A particle agglutination assay (PAA) using fetuin (Ft) covalently coupled to carboxylate-modified latex (CML) particles was evaluated for rapid detection of sialic acid-specific haemagglutinins/lectins (SALs) of Helicobacter pylori isolates which bind sialoglycoconjugates. Sixty-three percent (20/32) of the isolates examined gave a positive PAA test. Cell-bound SALs were extracted by washing the bacteria with deionized water or isotonic saline, and their expression was influenced by pH and culture conditions. The Ft-CML reactivity of the PAA-positive isolates was inhibited by bovine submaxillary mucin, transferrin, fetuin, orosomucoid, vitronectin and lactoferrin in a manner which suggested that the isolates contain a lectin recognizing the alpha(2-6) linkage of terminal sialic acid.
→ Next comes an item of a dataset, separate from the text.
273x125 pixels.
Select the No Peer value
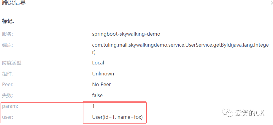click(101, 84)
Western blots of strain NCTC 11637 SALs probed with horseradish peroxidase (HRP)-labelled Ft identified three bands (MW 64 kD, 62 kD, 56 kD) which also reacted with HRP-labelled mucin, transferrin, lactoferrin, orosomucoid, vitronectin and laminin. Sera from patients with a H. pylori infection and one polyclonal rabbit antiserum (strain NCTC 11637) also reacted with the SALs. Immunogold labelling of a polyclonal rabbit antiserum raised against the 64 kD protein of strain NCTC 11637 that reacted strongly with Ft-CML showed that abundant SALs were loosely cell-associated with the cell surface of both spiral and coccoidal forms of H. pylori. SALs were also present in low amounts on the surface of strain NCTC 11638 and 66, a clinical isolate that did not react with Ft-CML.